[SOURCE TEXT]
"""
# Lightroom and DX0?



## Jim Mohundro (Jul 9, 2013)

On several other forums, I've read many posts extolling the virtues of DX0.  I'm quite comfortable with Lightroom and my upgrade to LR5 seems to gone quite smoothly.  It appears that many of the features of DX0 are analogous to those in the LR Develop Module, i.e., camera/lens calibrations, perspective correction, etc.  Are there any significent benefits that could or should arise from some sort of combined Lightroom/DX0 workflow or are these two programs essentially competitive and mutually exclusive?


----------



## sizzlingbadger (Jul 9, 2013)

Introducing a second raw converter into your Lightroom workflow is usually pretty inefficient. It often requires more steps and you usually end up having to export large tiff files from the raw converter to import into Lightroom. DXO as I understand it now is still not a cataloging program, just a converter so if you dump Lightroom completely you will need to find another way to manage your images.
"""
[AVAILABLE DATA]
"""
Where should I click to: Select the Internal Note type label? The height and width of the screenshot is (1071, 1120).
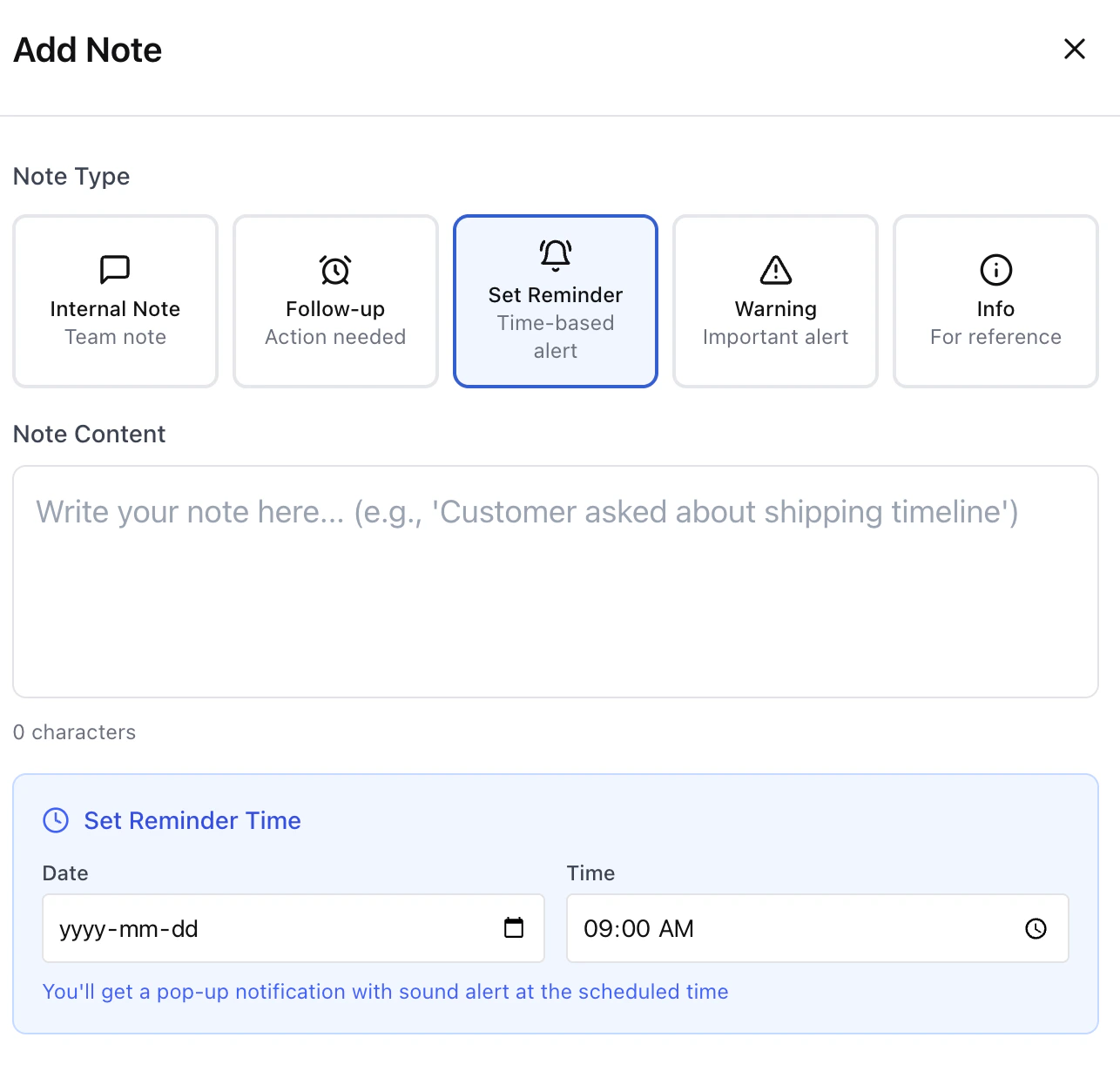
"""
[JOB]
Continue the forum thread on combining Lightroom with DxO from where it stops.

[RESPONSE]
The DXO raw conversion is different from Lightroom, some people prefer it some don't, its really just personal choice. I haven't looked at DXO for a while now and I never really liked it, I found the conversions to be over saturated and sometimes colours looked quite unnatural with my Nikon NEF files but many swear by it and it could have been improved since I last tried it.

The new Capture One Pro v7 program is "in my opinion" better and does have a catalog like Lightroom. It is also fairly new so has a lot of bugs and missing features but I reckon in about a year or so it will be pretty good. I also really like Aperture but some of the basic tools have fallen behind the pack, noise and CA reduction isn't great and it doesn't have lens corrections. It does have a great UI, excellent DAM features and fits well into the Mac eco-system. Not any use for Windows users though.

I'm still using Lightroom at present despite owning licenses for Aperture and Capture One Pro, I may move to Capture One in the future but at present its a painful experience due to the bugs and instability. The output from it though is stunning.

The best thing to do is download the trial and try it.


----------



## Denis de Gannes (Jul 10, 2013)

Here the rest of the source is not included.